■ INPUT ■
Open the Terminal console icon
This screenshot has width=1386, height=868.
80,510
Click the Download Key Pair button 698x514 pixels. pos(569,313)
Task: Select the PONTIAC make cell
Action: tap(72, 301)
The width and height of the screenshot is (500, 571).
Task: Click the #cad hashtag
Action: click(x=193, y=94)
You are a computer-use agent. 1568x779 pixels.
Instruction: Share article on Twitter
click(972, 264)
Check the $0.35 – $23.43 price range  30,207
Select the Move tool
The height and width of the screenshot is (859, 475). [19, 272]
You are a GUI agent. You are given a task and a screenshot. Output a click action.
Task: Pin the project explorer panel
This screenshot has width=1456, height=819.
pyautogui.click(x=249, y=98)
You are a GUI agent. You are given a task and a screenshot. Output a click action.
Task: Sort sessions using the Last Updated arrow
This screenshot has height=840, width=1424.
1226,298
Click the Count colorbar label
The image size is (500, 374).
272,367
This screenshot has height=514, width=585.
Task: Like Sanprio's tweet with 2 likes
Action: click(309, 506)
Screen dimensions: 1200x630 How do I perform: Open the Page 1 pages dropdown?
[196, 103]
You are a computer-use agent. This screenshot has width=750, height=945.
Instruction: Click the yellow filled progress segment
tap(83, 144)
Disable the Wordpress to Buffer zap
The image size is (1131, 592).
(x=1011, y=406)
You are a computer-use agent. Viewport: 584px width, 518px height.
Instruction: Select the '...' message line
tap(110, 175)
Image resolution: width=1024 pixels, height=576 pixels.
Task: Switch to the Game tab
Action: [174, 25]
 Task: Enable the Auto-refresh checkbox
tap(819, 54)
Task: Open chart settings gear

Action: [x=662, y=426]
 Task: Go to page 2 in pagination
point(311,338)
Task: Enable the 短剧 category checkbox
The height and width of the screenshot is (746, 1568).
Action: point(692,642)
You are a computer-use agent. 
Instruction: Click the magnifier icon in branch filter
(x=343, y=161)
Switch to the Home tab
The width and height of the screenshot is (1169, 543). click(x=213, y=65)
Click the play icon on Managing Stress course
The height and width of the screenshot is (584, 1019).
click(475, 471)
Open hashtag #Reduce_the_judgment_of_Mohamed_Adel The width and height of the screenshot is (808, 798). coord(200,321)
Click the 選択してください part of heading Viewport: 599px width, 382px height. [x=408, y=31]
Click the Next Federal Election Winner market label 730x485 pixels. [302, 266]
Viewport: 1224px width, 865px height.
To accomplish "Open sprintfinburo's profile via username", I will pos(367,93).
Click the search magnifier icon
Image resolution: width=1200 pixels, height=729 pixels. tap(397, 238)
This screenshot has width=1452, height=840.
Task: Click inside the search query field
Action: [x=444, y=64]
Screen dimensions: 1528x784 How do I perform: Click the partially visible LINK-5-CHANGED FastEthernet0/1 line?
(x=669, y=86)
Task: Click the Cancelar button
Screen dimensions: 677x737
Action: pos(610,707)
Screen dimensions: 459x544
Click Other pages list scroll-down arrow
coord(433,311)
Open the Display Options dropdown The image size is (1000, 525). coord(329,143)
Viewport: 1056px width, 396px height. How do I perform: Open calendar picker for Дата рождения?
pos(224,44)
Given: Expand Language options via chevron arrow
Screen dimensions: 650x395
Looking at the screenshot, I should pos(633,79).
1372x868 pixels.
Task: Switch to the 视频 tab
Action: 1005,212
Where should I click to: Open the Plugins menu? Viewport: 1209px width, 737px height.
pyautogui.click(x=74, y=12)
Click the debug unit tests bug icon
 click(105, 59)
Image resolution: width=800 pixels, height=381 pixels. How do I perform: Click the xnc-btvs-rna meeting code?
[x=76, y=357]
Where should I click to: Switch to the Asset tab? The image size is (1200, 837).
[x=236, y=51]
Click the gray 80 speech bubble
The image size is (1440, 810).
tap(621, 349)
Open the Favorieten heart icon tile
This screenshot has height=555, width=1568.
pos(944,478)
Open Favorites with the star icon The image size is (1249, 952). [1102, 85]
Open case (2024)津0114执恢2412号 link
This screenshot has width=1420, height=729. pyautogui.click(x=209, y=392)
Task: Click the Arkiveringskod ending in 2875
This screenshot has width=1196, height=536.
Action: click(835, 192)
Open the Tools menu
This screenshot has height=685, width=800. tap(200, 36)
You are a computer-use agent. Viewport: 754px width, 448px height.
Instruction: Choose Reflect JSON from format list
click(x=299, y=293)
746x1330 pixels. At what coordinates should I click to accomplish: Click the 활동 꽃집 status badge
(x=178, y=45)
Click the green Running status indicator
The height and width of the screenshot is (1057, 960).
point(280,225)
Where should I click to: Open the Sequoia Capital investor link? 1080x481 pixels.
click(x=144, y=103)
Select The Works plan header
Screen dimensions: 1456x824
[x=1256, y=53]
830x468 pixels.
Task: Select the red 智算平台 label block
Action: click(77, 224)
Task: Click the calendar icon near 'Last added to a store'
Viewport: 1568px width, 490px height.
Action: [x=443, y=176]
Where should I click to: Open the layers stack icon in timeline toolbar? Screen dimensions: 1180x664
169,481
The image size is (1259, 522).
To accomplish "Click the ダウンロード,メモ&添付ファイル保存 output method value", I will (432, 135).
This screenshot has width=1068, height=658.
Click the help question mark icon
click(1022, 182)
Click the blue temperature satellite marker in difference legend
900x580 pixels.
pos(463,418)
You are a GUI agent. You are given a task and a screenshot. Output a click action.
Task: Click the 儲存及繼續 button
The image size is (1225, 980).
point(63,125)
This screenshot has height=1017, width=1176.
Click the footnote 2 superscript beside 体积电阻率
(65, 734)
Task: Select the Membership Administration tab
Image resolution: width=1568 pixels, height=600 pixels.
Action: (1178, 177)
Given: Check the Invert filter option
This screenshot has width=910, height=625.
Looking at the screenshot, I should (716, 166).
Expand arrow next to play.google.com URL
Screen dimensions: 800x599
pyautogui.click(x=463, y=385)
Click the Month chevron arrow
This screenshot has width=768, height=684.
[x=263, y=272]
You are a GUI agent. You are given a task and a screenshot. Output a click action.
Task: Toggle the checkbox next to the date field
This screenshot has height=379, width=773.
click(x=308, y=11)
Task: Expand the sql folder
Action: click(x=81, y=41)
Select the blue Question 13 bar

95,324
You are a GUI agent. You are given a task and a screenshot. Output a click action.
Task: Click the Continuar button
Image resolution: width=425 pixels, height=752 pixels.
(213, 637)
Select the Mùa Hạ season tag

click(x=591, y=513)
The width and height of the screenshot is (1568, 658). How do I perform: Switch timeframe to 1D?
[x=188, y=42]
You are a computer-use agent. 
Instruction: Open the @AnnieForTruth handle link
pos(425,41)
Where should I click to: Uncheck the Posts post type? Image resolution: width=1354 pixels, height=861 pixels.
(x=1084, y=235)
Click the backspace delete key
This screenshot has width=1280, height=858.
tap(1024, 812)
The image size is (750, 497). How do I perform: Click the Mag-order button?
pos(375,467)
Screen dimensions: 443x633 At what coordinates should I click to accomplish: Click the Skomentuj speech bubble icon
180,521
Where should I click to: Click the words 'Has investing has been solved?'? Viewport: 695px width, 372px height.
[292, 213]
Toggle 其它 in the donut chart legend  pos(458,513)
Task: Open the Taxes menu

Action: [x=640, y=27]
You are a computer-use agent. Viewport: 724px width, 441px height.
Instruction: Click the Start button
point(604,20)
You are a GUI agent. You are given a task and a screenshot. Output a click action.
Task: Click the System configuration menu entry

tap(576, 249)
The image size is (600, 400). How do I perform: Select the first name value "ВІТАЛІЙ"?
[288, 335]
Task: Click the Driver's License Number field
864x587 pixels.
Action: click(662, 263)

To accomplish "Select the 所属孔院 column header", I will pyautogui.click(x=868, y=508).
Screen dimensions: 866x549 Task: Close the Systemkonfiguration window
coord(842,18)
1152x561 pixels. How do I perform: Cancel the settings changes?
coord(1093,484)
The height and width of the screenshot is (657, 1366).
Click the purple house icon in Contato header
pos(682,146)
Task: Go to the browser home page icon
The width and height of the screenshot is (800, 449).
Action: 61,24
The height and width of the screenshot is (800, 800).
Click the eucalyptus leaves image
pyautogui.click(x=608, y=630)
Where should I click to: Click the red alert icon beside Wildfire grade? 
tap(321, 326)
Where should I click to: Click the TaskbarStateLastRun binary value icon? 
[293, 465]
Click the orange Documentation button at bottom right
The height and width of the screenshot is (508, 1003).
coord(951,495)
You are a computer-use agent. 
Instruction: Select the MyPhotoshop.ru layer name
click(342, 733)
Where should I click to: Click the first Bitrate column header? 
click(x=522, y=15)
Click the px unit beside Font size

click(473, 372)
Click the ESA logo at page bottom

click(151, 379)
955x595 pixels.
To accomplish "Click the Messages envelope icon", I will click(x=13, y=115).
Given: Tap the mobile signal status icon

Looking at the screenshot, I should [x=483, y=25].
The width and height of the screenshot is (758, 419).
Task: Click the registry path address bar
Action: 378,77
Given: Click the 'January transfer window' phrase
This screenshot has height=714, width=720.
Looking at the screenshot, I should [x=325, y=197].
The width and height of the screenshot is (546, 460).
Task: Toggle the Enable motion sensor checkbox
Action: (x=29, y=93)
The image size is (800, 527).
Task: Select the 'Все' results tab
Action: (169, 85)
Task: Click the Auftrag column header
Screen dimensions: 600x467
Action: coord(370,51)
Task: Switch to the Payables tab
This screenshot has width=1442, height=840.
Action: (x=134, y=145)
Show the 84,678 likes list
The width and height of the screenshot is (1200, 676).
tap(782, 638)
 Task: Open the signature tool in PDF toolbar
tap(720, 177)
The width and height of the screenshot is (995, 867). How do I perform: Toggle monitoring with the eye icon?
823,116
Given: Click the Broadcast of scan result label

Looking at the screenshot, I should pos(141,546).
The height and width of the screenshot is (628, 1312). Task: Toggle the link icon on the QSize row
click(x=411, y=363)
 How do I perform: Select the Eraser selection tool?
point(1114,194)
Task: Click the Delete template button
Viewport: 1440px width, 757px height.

■ REQUIRED ACTION ■
Which lines run from the one holding "Switch to the Home tab" through the one holding "Viewport: 1224px width, 865px height." in the records above? Repeat them exactly, both included, and nothing more.

■ EXERCISE ANSWER ■
Switch to the Home tab
The width and height of the screenshot is (1169, 543). click(x=213, y=65)
Click the play icon on Managing Stress course
The height and width of the screenshot is (584, 1019).
click(475, 471)
Open hashtag #Reduce_the_judgment_of_Mohamed_Adel The width and height of the screenshot is (808, 798). coord(200,321)
Click the 選択してください part of heading Viewport: 599px width, 382px height. [x=408, y=31]
Click the Next Federal Election Winner market label 730x485 pixels. [302, 266]
Viewport: 1224px width, 865px height.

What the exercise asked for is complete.